(Pixel coordinate grounding data)
* * * *

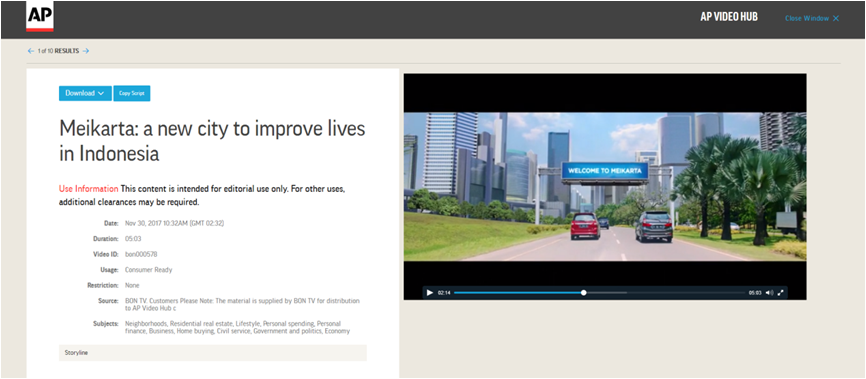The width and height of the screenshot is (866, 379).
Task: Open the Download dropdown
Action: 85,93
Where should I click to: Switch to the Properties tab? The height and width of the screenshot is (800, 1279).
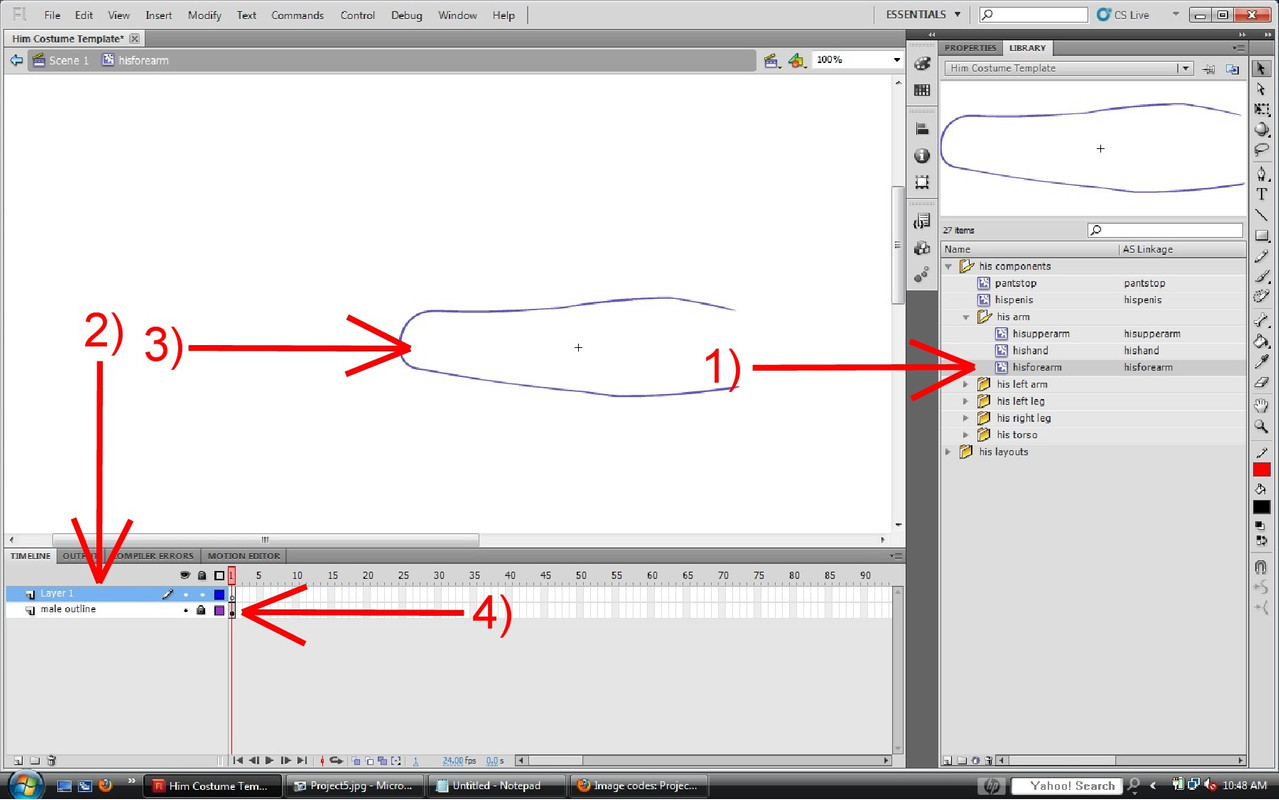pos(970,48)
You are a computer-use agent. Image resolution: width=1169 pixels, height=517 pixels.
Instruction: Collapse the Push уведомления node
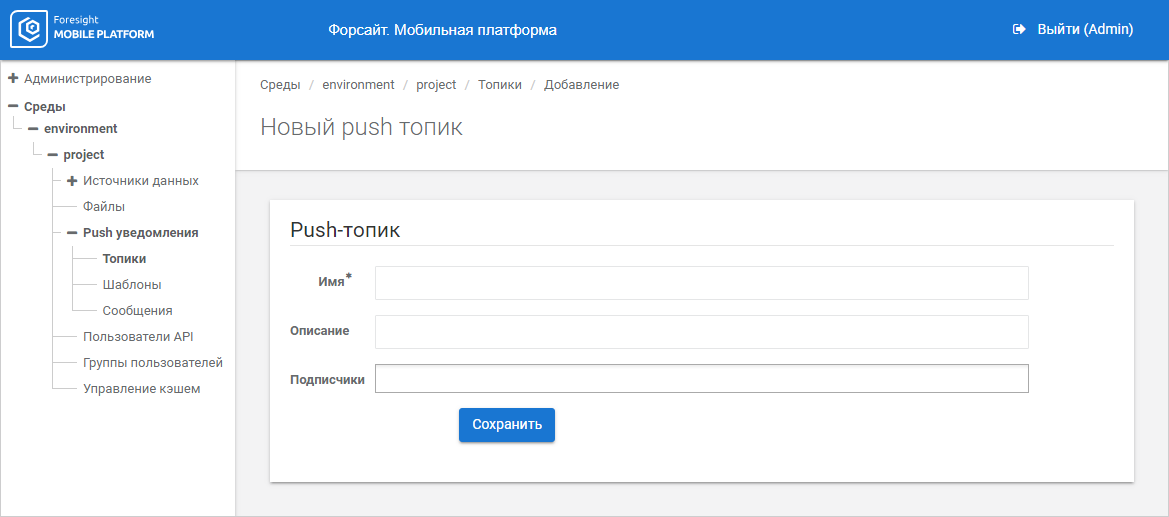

* * * *

Problem description
Copy exactly, leaving out pictures, the lines from the line containing "Where should I" through the last line of the records.

Result below
Where should I click to: Switch to the Properties tab? The height and width of the screenshot is (800, 1279).
pos(970,48)
You are a computer-use agent. Image resolution: width=1169 pixels, height=517 pixels.
Instruction: Collapse the Push уведомления node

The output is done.